Wednesday, April 19, 2006

Currently at school. The time is exactly 11:16pm, and I am doing what I didn't think I'd be doing so soon. I'm messing with the enemy!!!

Ok well, not really. But somehow, only God knows if this is good for both my mental and spiritual health. (Lord, help me.)

I found myself reading a couple of profiles of some friends of mine on that site called TheFacebook. It seems that young adults are getting to know Christ for themselves. Atleast they are knowing of God and of Christ. It's encouraging to read the profiles of those I(personally) would not have thought were anywhere close to God that they would put scripture verses on their walls, or profiles....hmmm

Well today was good. I think I'm holding up pretty well with school and all.
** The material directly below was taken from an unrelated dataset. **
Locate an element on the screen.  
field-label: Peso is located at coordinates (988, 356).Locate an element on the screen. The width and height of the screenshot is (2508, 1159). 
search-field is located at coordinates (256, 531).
I'm on this mission to make more friends....more non-African friends. But I don't want to force anything you know. But with moving to Baltimore, I have met some of the most interesting people, from different backgrounds and beliefs. It's a little scary because it is something that's new and unusual for me.
Now, to speak from my heart. I'm on a road where I know I should not stop. Not for my past, not for my feelings, not for anything that does not sound or feel remotely "right". I need serious friends, who take the things of this life and of the next seriously. Who appreciates the blessings that God has bestowed, but is not afraid to make changes. I sometimes need to reminded that all things are TRULY possible. All I have to do is believe and bathe myself in this hard but priceless fact.
I miss my best friend. I long to have such priceless friendship again. I miss talking to my girls. I miss the sounds of reason and the hard truth about the state of my heart. I miss that hug..that touch...that look. Most of all, I miss that God in you.

I now realize that nothing....NOTHING makes my Spirit come alive like acknowledging who God truly is true the words of our lips. Have a blessed night in Jesus Name. AMEN.